See, the ten years I spent so vocal about not wanting to bear children, people smiled condescendingly and told me, “Just wait,” muttering something about a clock. I didn’t suddenly freak out and then came baby — more the other way around…

With how nerve wracking this process has been, and how emotional I have become, when I am used to walking a very straight and logical line, I am almost positive I will punch any “I told you so”-s directly in the face. I spent many weeks preparing for news that I’d possibly have a sick child, and it’s been difficult to switch gears.

I’m excited, certainly, and I really, really love me some baby shoes. But there’s a sharp edge of reality to the excitement. Life is daunting and while what’s goin’ on in there is the thing most closely resembling a miracle I’ve ever encountered, I’m also weighed down by the responsibility that whatever my baby goes through is, in large part, my fault.

How can I communicate that I am still coming to terms with the dramatic shift in my life without coming off all doom and gloom?

Comments on How do I tell people I’m pregnant when I said I never wanted kids?

  1. I felt the SAME when I was pregnant. And after my one beautiful child who I adore… I still sort of feel the same. I don’t want to go having a ton of kids, and I don’t particularly enjoying the ooing and ahhing over the whole spectacle, but they way I did it was right for me. As for the I told you so’s, there were a few, but mostly excitement that I too boarded the baby train. Best of luck!

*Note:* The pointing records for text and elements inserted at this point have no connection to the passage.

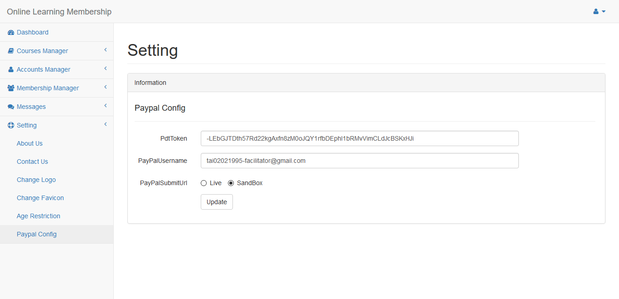619x299 pixels.
Task: Expand the Accounts Manager chevron arrow
Action: click(106, 69)
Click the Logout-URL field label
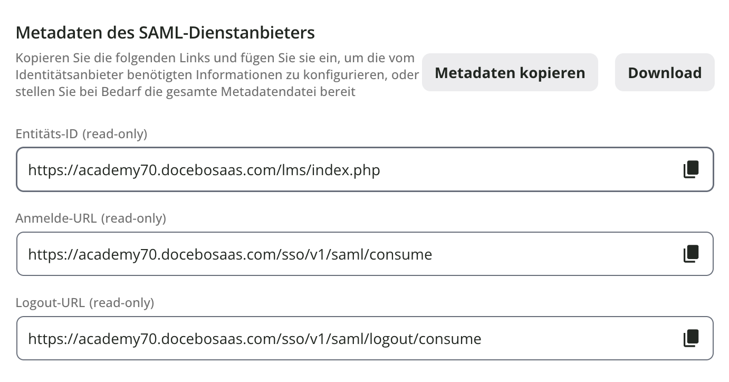The height and width of the screenshot is (382, 729). (x=50, y=303)
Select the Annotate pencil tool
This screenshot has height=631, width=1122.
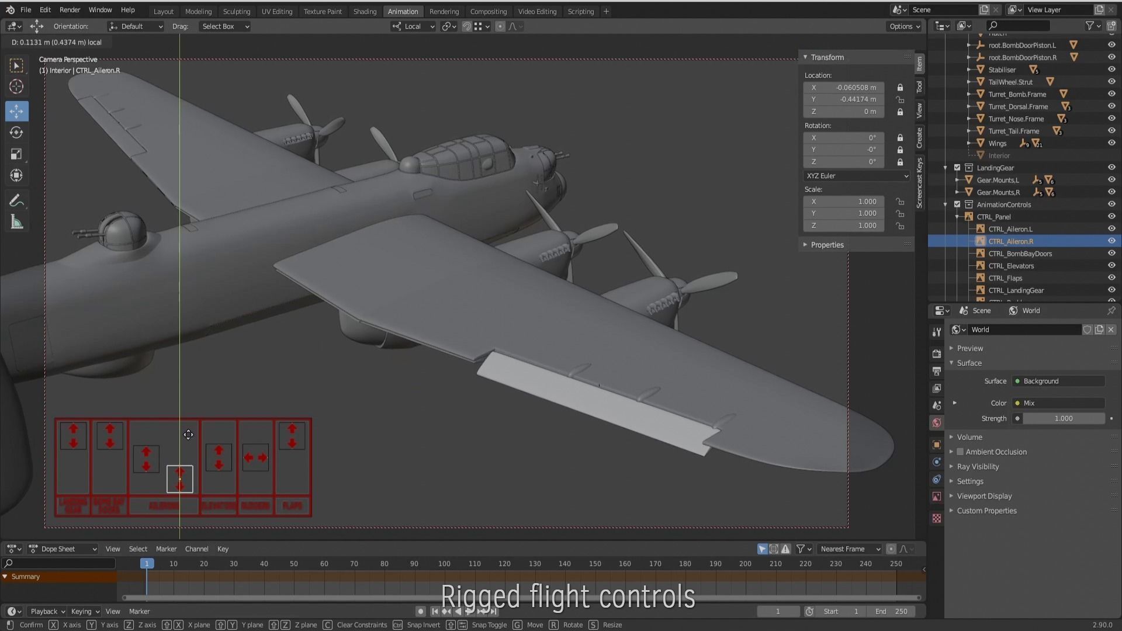(x=16, y=201)

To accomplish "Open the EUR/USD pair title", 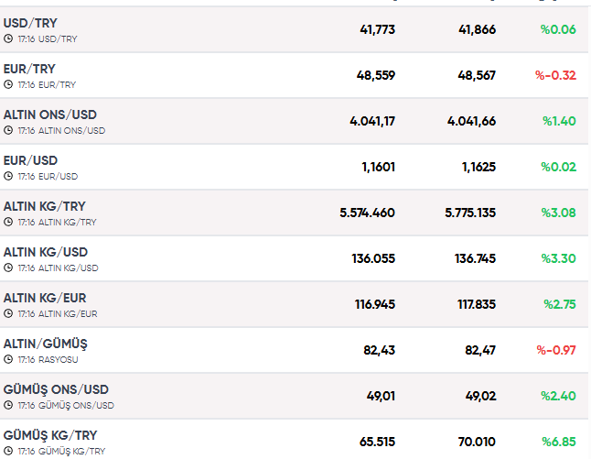I will [30, 161].
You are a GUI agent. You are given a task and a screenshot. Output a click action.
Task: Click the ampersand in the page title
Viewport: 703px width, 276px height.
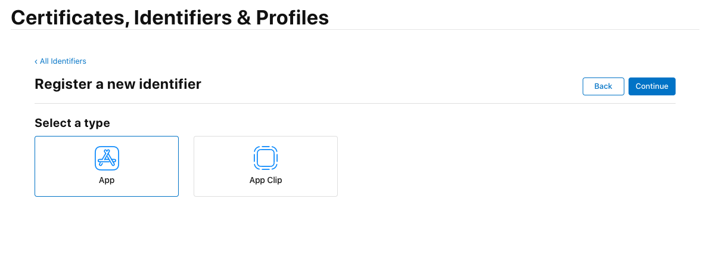pos(244,18)
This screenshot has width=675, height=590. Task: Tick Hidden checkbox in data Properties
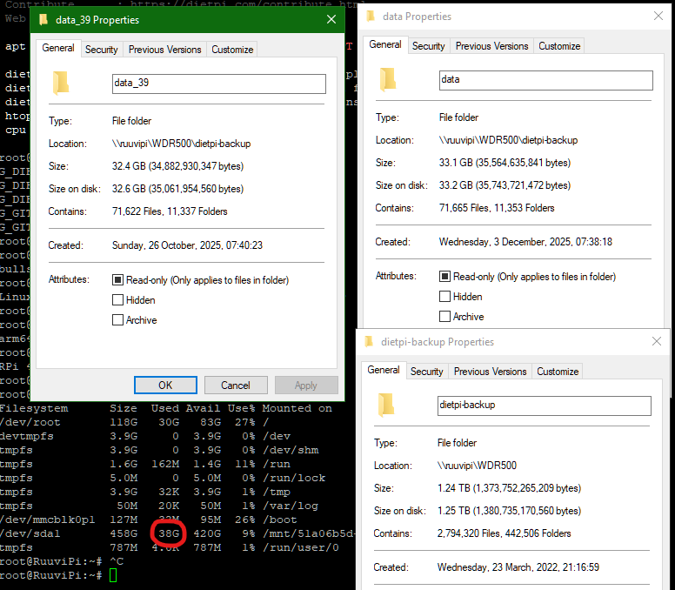coord(445,297)
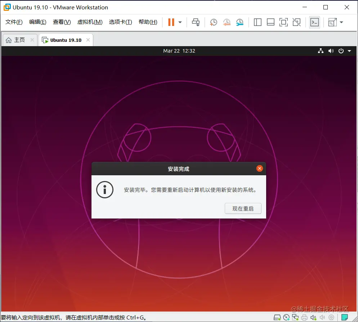Show or hide the library panel
This screenshot has width=358, height=322.
coord(258,22)
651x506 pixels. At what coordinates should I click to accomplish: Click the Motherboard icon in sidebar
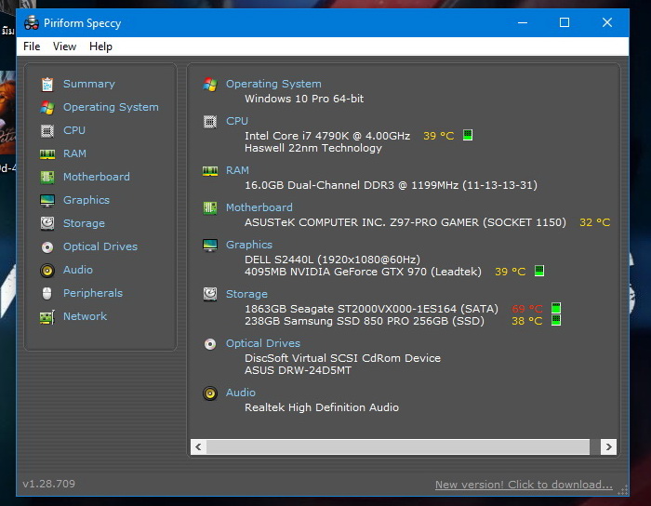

  2. When I got pregnant it was also difficult to share my news (for different reasons than you, but still difficult). I decided that the best way to do it would be a blanket announcement that came across as a little dry. I didn’t want to sound too excited, because I wasn’t, I was scared shitless, but I didn’t want to come across as scared shitless either. I think I wanted to make it sound like I was coming up to another challenge that I was prepared to face. I don’t k is if that’s how it did come across, but I tried. So after calling close family members and friends, I just sent out a series of texts and emails that said “There’s no easy way to drop this bomb, so I’m just going to do it. I’m pregnant.”
    Ta dah!
    I don’t remember a single individual reaction to that announcement. There must not have been anything that impacted me enough to overshadow what I was going through on my own. I hope that you get similar or better results with however you decide to announce.

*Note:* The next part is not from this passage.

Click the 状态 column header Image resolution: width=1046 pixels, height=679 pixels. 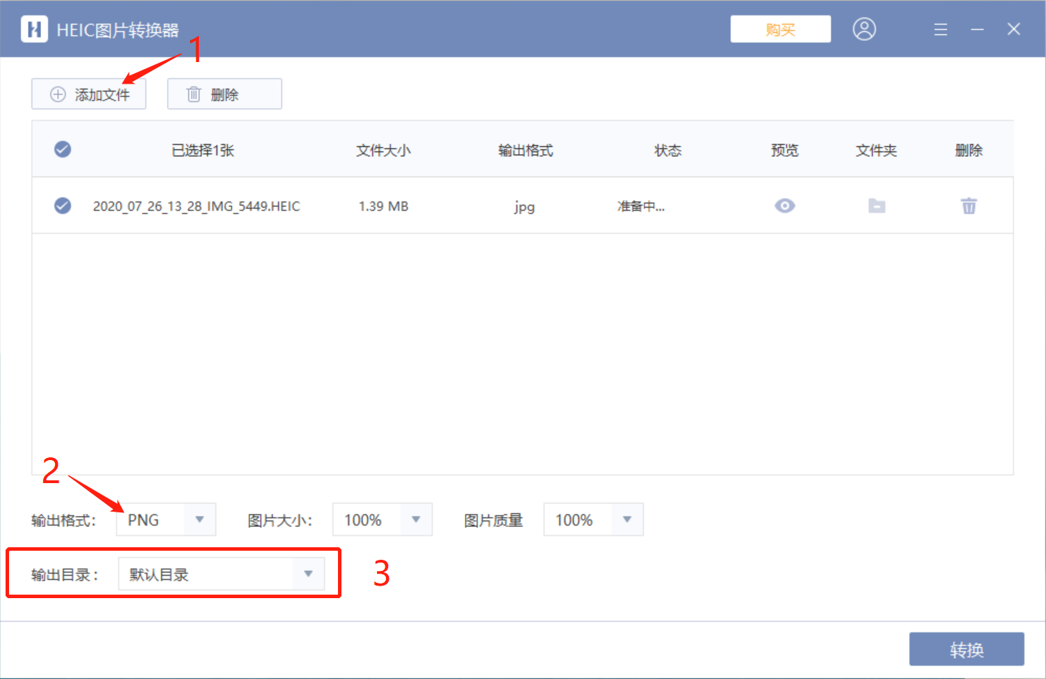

  3. I felt exactly the way that you do about having kids- then I became pregnant myself. I freaked out, had a panic attack, and thought ‘I have a hard enough time taking care of myself, how am I going to take care of a child?’ I never wanted to have children, then I found myself having one. Something changed in me, especially when I first started feeling the little butterflies, and slight kicks, and I thought that I wouldn’t want it any other way. I would tell people that I never wanted to have children, but that I wouldn’t give it up for anything, now that I’m going to have one. I now have a beautiful 6 month old baby boy who is my life. Would I have chosen to get pregnant? Probably not, but now I know what it feels like, I wouldn’t have it any other way.

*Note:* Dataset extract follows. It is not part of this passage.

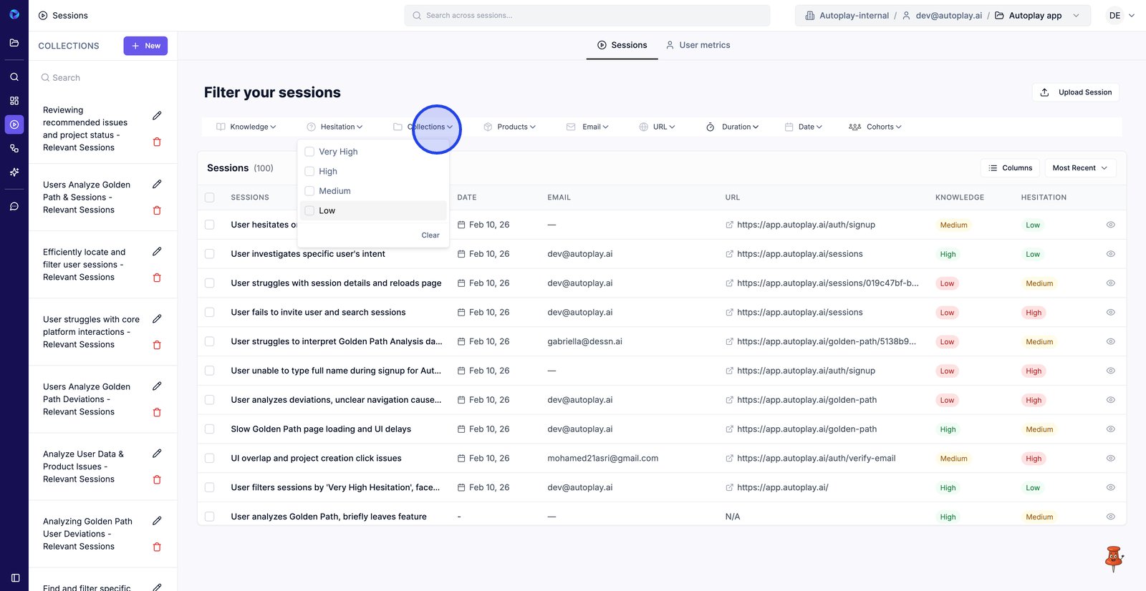
Task: Click the folder icon in left sidebar
Action: click(14, 43)

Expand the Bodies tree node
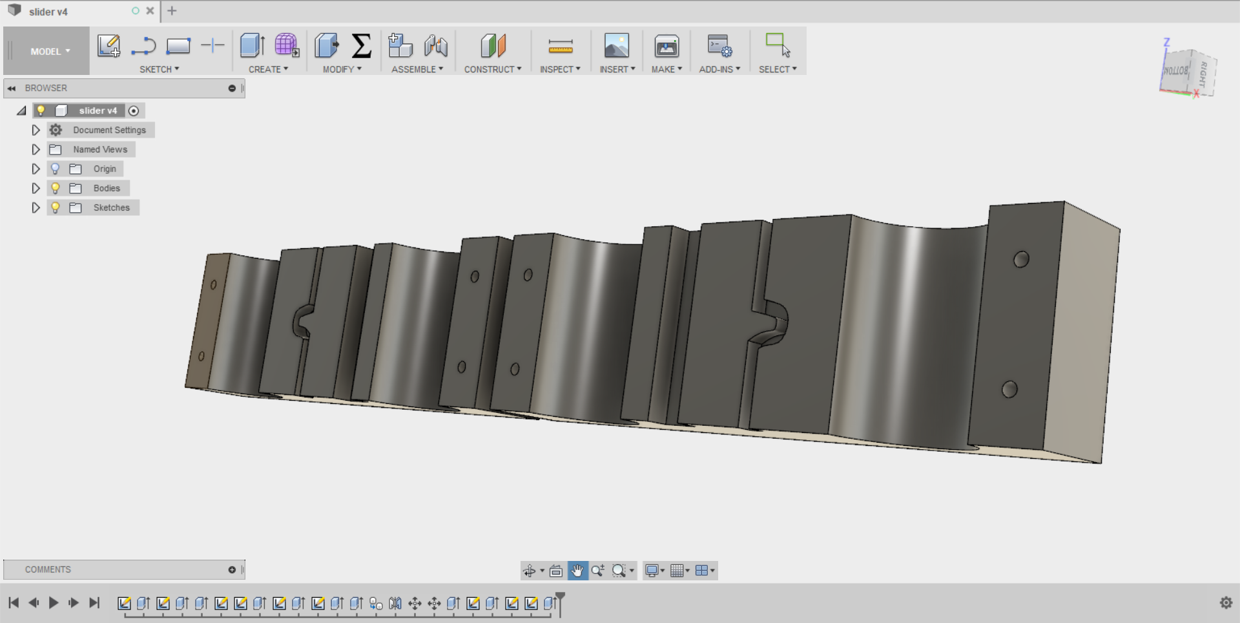click(36, 188)
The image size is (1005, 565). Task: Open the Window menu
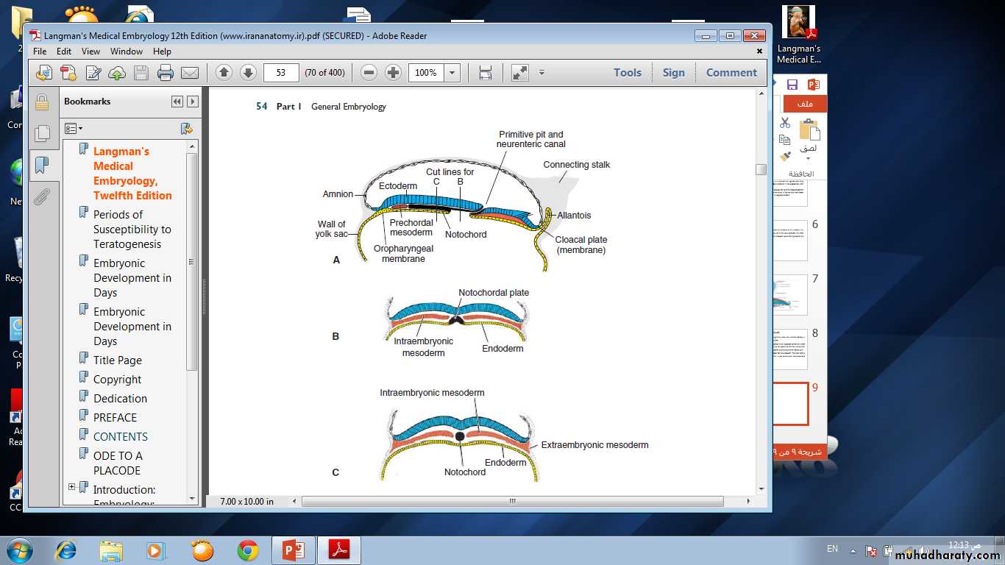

  4. Though I am of the variety of person who has been dreaming about babies since I was a kid I feel your pain on the “I told you so” Nothing I hate more than that. As if they had somehow had any say in how your life and perspective has changed. I think the best way to break the news would be if you simply say how you are feeling. It is a big thing, I have been planning my pregnancy since I was a teenager, (however weird that sounds,) and I still ended up waiting for another 3 years past when I thought I wanted a child because the very prospect of a tiny helpless being depending on me so utterly scared me crapless. Most people will understand how you feel and hopefully no one will get punched 🙂

  5. You say, “I’m pregnant!” It’s really that simple. Don’t pay attention to anyone that’s judgmental about it. It’s so incredibly common for women to say they don’t want children until one day they do. You didn’t want a baby when you didn’t want one, and now you do. It’s that simple.

  6. It’s very difficult to feel like you can talk to anyone about being really ambivalent about your pregnancy. I even had a planned, wanted pregnancy, but I still spent a lot of the time freaking out and wishing I could yell “let me off this crazy roller coaster!” somehow in our culture pregnancy has become this binary of get-rid-of-it or happy-happy-happy and it doesn’t feel like there’s much room for feelings in between.

    My example will not be very helpful. I mostly kept all my feelings to myself and let everyone be happy for me. I did, however, try to tell myself often that such feelings were very normal, and tried to be generous giving myself time outs to get away from everyone and nap or read books or whatever comforting thing made me feel better. (“pregnancy just makes me so exhausted!” is a great excuse for this!)

  7. Oh my gosh, it’s just like me! I have never really wanted kids and have been very vokal about it. Many of my friends have kids and have gone all “I am a MUM now, my personality is on hold for 5 years” and I’m scared shitless to become like them.

    Though I am not pregnant, we are planning to start this autumn, and are expecting a ton of “told you so’s”. The thing is that I don’t “need” a child, I just want one ;0) I will continue my job and do other stuff as well, but expect even more “this will happen, because it happened to me” crap.

    Good luck!

    • Your personality won’t go on hold, so I wouldn’t worry about that. It turns out that, after you’re pregnant, you keep waking up every day still being a person, with wants and needs and opinions and everything.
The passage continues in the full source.